THE POLITICAL BLONDE Carey Torrice in Crain’s Detroit Business
BILL SHEA’S BLOG: Some juicy tidbits on candidates for a Snyder administration
Team Crain — after about 20 minutes of frustrated, teeth-gnashing confusion over the wi-fi system that a half-bright toddler could probably master in moments — has established its Election Night outpost in a corner of the second floor of the Westin Book Cadillac, which is the headquarters and vortex of the Michigan GOP this evening.
I’ll be blogging on an eclectic mixture of stuff tonight, so keep checking back.
It’s buzzing and busy here. The atmosphere is one of eager anticipation. It’s no secret what’s going down at the polls, and Rick Snyder’s people are ready to party.
Earlier today, I spoke with a well-connected political insider that I trust who offered some interesting thoughts on Snyder, his likely transition team and cabinet members, and the state of the state’s Republican Party. The insider agreed to talk without me using their name.

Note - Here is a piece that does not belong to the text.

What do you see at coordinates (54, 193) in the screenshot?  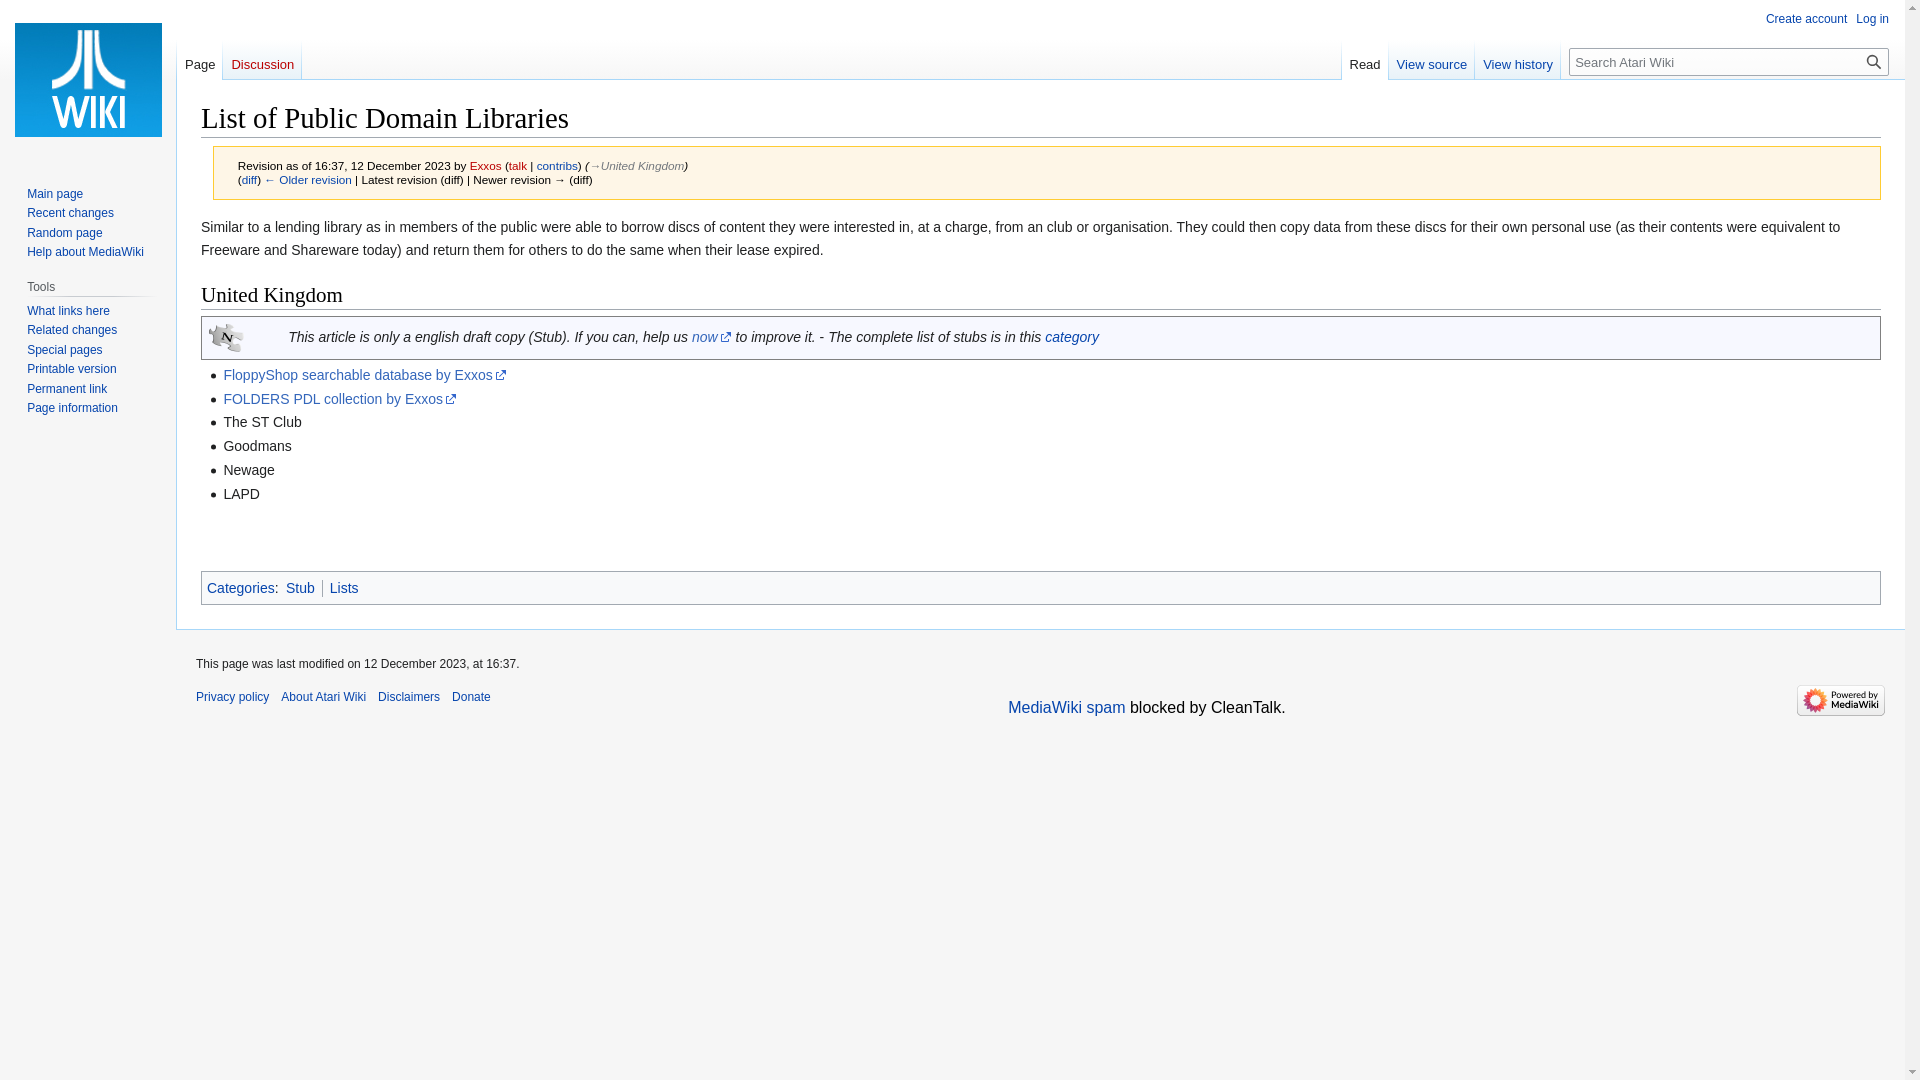 I see `Main page` at bounding box center [54, 193]. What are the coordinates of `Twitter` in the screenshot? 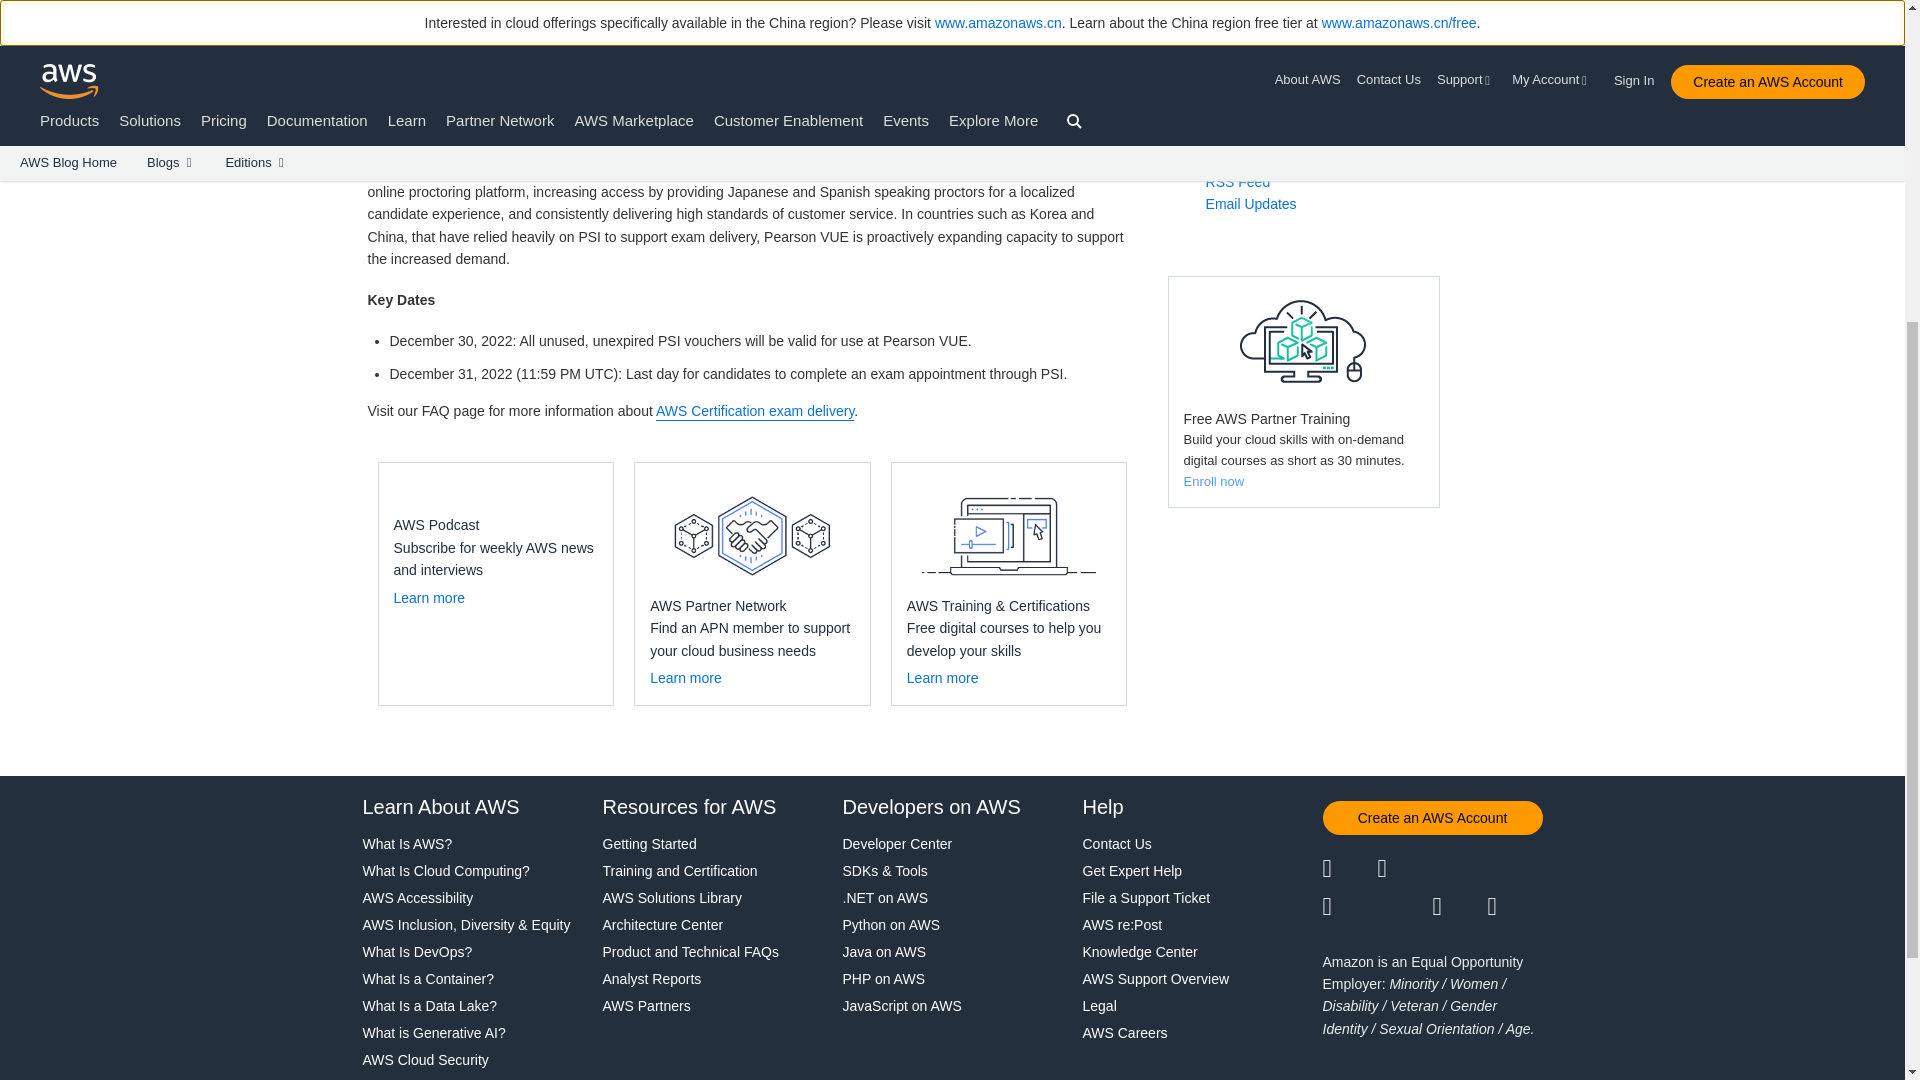 It's located at (1349, 869).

“The old guard doesn’t know Snyder and is terrified he’s a liberal,” the source said. This isn’t a new phenomenon. John McCain was painted with that brush in 2008, as a sort of moderate who was too liberal for the party base — a base that’s moved to the right over the past couple of decades. Snyder is clearly a Milliken Republican, the sort of pragmatic centrist that’s not exactly near and dear to the Tea Party wing of the GOP — those who secretly fear “Rick Michigan” is a RINO Trojan horse filled with tax hikes and free abortions.

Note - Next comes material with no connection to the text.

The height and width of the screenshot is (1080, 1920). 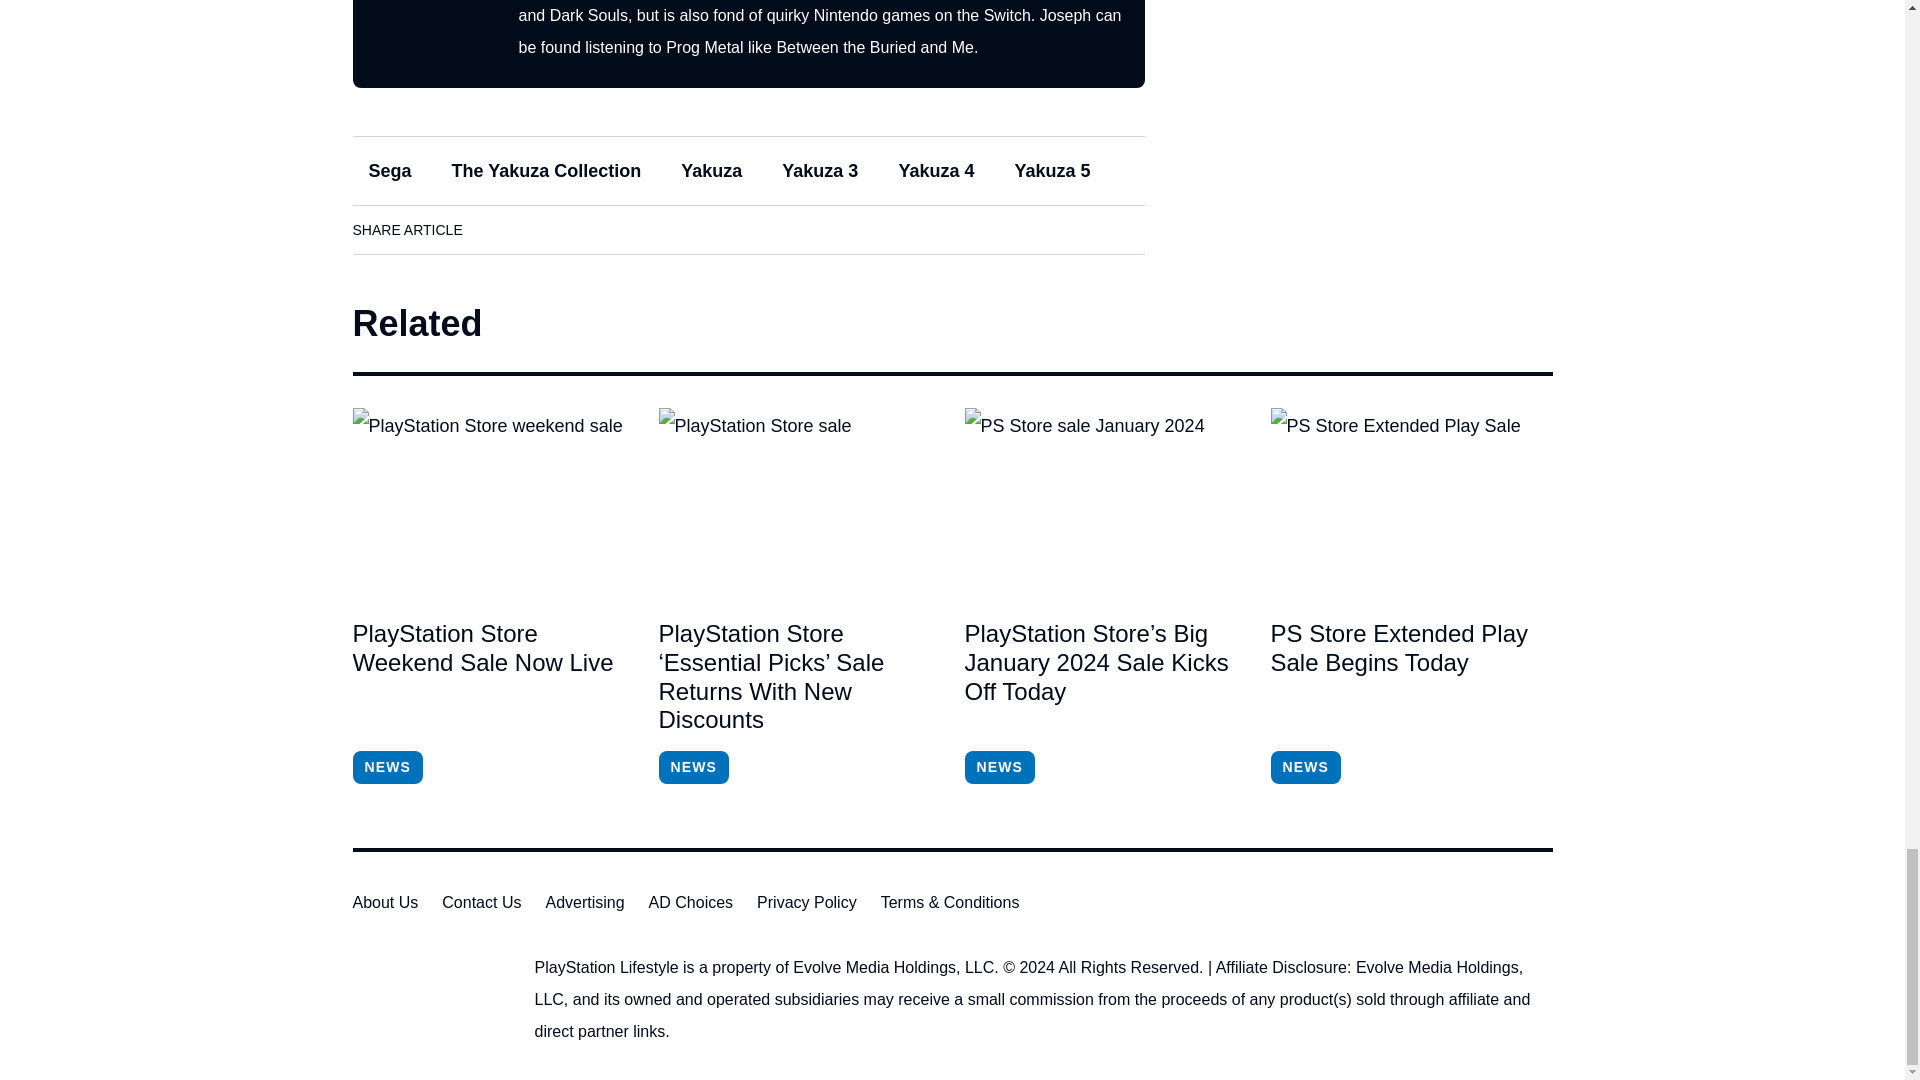 I want to click on The Yakuza Collection, so click(x=546, y=171).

That’s left the old guard, along with the political establishment, uncertain about what will happen after Jan. 1.
“I was at dinner tonight with 6 lobbyists and half of them have no idea who to turn to in the Snyder camp,” the source said. “The Engler refugees are moving in fast, though. I think you’ll see a bunch of them on the transition team.”
The insider predicted this mixture for Snyder’s team: 85 percent former Engler staff, 5 percent former Milliken staff and 10 percent new.

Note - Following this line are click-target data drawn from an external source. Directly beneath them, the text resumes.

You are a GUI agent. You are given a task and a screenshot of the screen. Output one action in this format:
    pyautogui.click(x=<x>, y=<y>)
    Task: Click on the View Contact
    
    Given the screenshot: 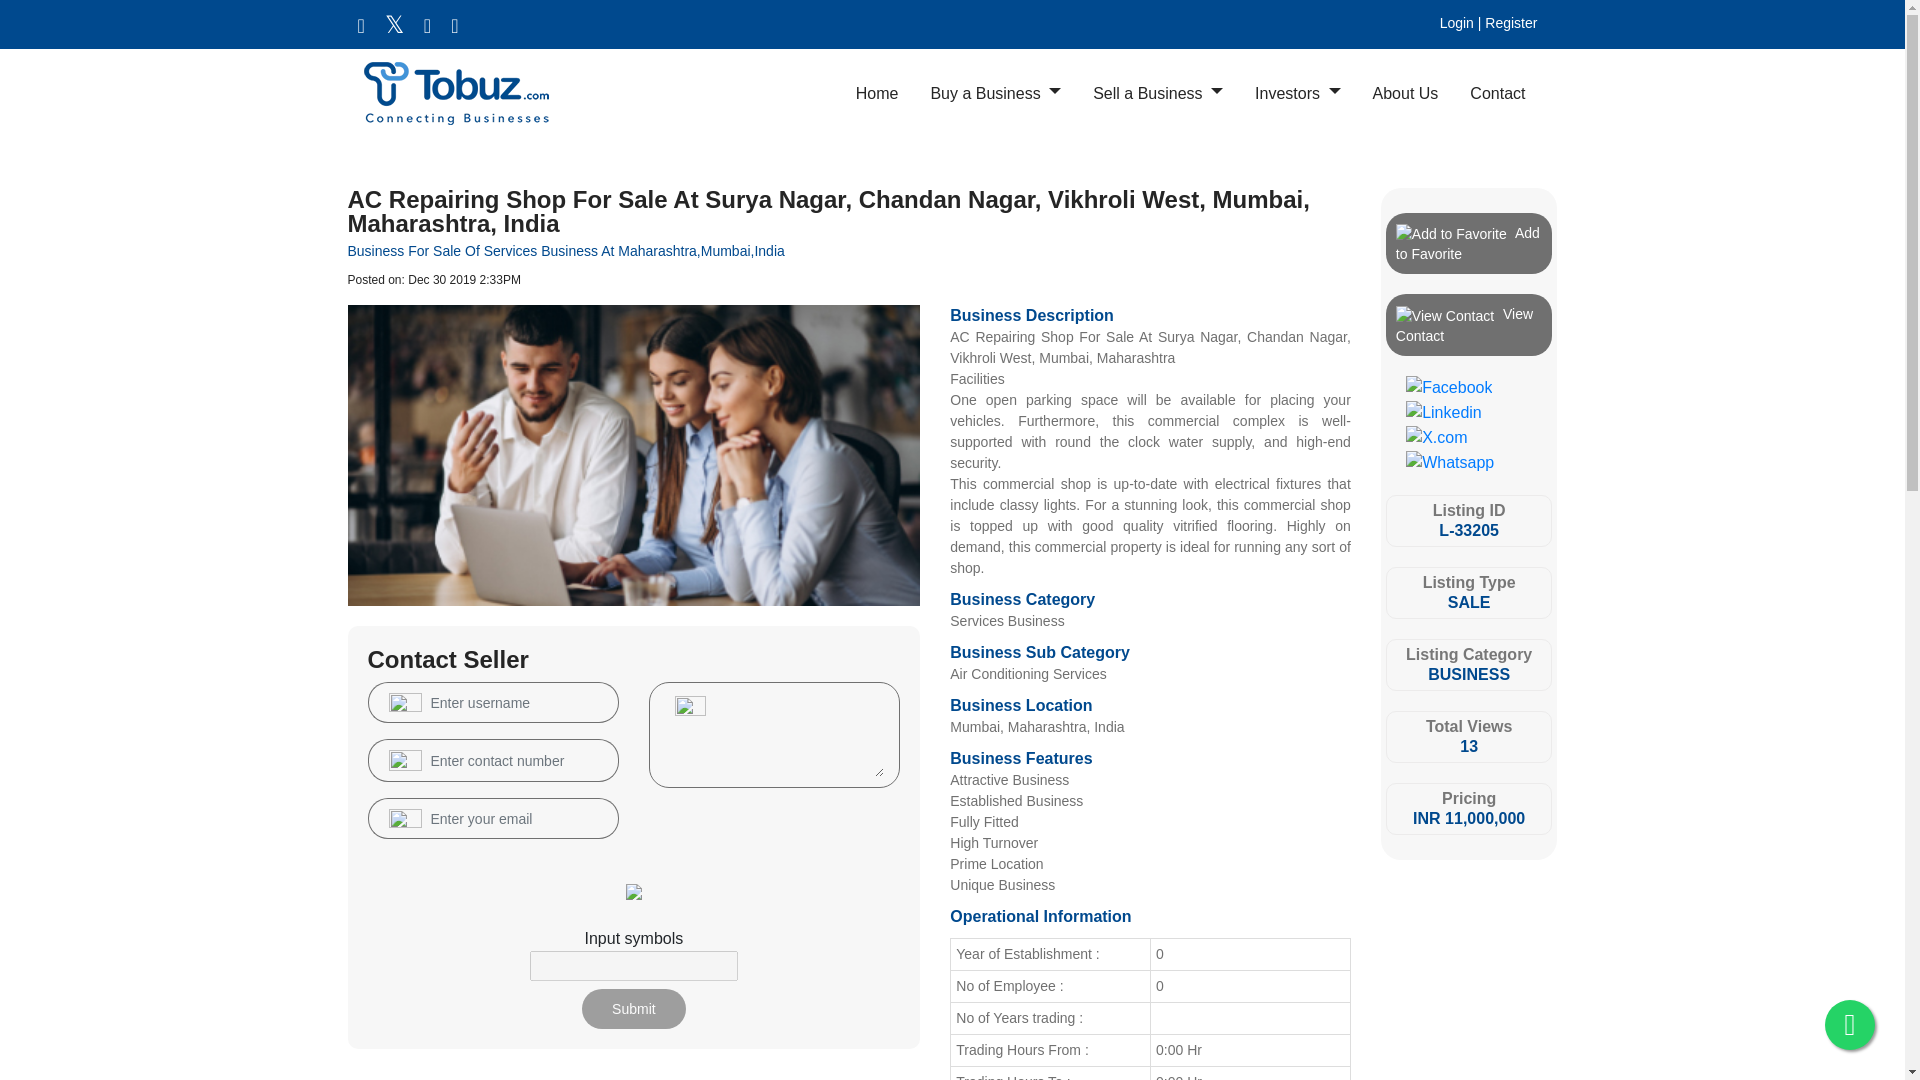 What is the action you would take?
    pyautogui.click(x=1470, y=324)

Some obvious and some less obvious names we’ve been told that will be part of Snyder’s transition team and/or administration:
~ Rick DiBartolomeo: Snyder’s deputy campaign manager and former principal in charge of audits at the Troy office of The Rehmann Group LLC He spent 26 years in the Detroit offices of Deloitte & Touche LLP before jumping to Rehmann in November 2007. He’s been treasurer of the Detroit Athletic Club since 2008 and serves on the board of directors for the nonprofit Walsh College Foundation.
~ David Wolkinson: Snyder’s policy director and a lawyer who came up short in House and Senate bids of his own in the past.
~ Rumors floating today have Doug Rothwell and Mark Murray co-chairing the transition team and Ken Sikkema as a possible chief of staff.
~ One name that’s surprisingly linked to a Snyder administration job is Bill Rustem, the insider told me. Rustem is president and CEO at nonpartisan Lansing think tank Public Sector Consultants Inc. I’ve mainly seen Rustem’s name in stories in which he’s commenting on the election, rather than as a possible appointee. But I’m told Rustem is very close to Snyder — possibly the Bobby to Snyder’s JFK. That close. Which means he is a serious chief of staff candidate, but he also could choose to operate in a senior advisory role. I’m told he’s vetting the members of the transition team.
Some random thoughts:
~ Snyder will be the first Michigan governor with significant private sector business experience, and the first former CEO of a major corporation, to win (if polls are to be believed) the job since American Motors boss George Romney ousted Democrat John Swainson in November 1962. Romney was re-elected in 1964 and 1966 (when there were no term limits and the position was for two years), before leaving in 1969 to serve as President Nixon’s HUD secretary.
~ Clinton Township Democrat Carey Torrice — best known for capitalizing on her blond looks and revealing outfits — last night launched a write-in bid on Facebook and Twitter to retain her 13th District seat on the Macomb County Board of Commissioners. Torrice lost with less than 35 percent of the vote against neighboring Democrat and Commissioner Jeffrey Sprys in the August primary.
“If you would like me to stay as your Commissioner, there is still something YOU can do! WRITE MY NAME IN “CAREY TORRICE” as a candidate on your absentee balllot and on November 2nd for Commissioner District 13,” she wrote on Facebook Monday night.
A new county charter approved by voters last fall created the county executive position and also reduced the headcount on the board of commissioners from 26 to 13 seats.